T.I. will go before a federal judge in Atlanta on Friday afternoon (October 15) after he was arrested last month in Los Angeles on drug-possession charges, a violation of his probation that could send him back to prison.
The MC’s arrest drew a collective gasp from fans and music-industry insiders since T.I.’s recent probation is the result of an experimental plea deal reached after his 2007 arrest and subsequent trial on charges of attempting to illegally purchase firearms — this, too, while on a seven-year probation stint stemming from an earlier conviction in 1998.
T.I. was sentenced in the 2007 case to one year and one day in prison. He was released before a year’s time and finished his sentence in a halfway house, where he was permitted to leave to record material for his forthcoming album, King Uncaged.
He’s now widely expected to return to prison; prosecutors are reportedly arguing for the rapper to be sent away for 11 to 18 months, while T.I.’s defense team is suggesting five to eight months would be more appropriate.

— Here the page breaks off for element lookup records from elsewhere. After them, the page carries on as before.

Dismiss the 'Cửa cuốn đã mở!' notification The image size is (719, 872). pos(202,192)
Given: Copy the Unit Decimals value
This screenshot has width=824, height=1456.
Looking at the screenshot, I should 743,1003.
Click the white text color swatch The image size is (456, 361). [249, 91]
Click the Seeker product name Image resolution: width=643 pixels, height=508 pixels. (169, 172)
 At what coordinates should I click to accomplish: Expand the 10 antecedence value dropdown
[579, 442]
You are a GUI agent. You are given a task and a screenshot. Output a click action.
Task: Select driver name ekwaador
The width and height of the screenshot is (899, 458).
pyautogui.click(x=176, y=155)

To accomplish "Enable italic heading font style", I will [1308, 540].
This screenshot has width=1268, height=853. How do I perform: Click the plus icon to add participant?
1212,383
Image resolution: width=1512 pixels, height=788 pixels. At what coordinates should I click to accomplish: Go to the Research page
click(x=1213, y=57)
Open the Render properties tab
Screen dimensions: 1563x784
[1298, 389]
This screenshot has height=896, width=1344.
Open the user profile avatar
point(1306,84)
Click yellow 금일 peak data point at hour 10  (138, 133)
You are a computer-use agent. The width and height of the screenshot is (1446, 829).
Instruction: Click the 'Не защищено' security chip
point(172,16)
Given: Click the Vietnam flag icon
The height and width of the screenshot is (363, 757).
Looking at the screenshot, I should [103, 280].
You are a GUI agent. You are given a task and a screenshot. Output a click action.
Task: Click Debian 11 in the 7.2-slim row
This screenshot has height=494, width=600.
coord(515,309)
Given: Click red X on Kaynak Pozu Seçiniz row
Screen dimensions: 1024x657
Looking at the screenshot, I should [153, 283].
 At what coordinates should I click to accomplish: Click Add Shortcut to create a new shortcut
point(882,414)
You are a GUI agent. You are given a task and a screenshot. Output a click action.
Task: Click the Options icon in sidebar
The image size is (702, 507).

MTV News spoke with legal expert Scott Leemon (his clients include rappers Tony Yayo and Remy Ma), who weighed in on some pertinent questions regarding Tip’s hearing.
MTV: What is the likelihood that T.I.’s new sentence will be the result of a compromise between the prosecution and the defense’s suggestions?
Scott Leemon: “Federal sentencing guidelines are non-binding,” he said. That means that a judge isn’t obligated to stick them in deciding T.I.’s fate. “Depending on the severity of the violation and the criminal history of the defendant and the criminal history category at the time of the sentencing, [those] are the factors that will give the judge a recommended sentencing. Now while that recommendation is free to use, he can totally ignore it and do whatever he feels is appropriate. It depends how pissed off the judge is [with T.I.].”
MTV: T.I. reportedly tested positive for drugs after his arrest and a passenger in the vehicle at the time was identified as convicted felon Cortez “C-Rod” Thomas. Given that the drug charges and T.I.’s reported association with another felon appear to be strict violations of his probation, is the hearing just a matter of formality?
Leemon: “The judge will hear both sides, that’s for sure. The difference, though, between a violation hearing [like T.I’s] and a trial is the standard of proof is totally different. In a violation of probation hearing, the standard is only a preponderance of evidence, meaning more likely than not [the evidence shows] it happened. If it tipped a little bit in favor that you did it, then you’re guilty. ”
MTV: Will T.I. have to turn himself in immediately if he’s sentenced or will he have time before something like that?
Leemon: “It’s totally up to the judge. What he feels is appropriate and how pissed off he is. If they revoke his supervised release, they usually lock you up right there.”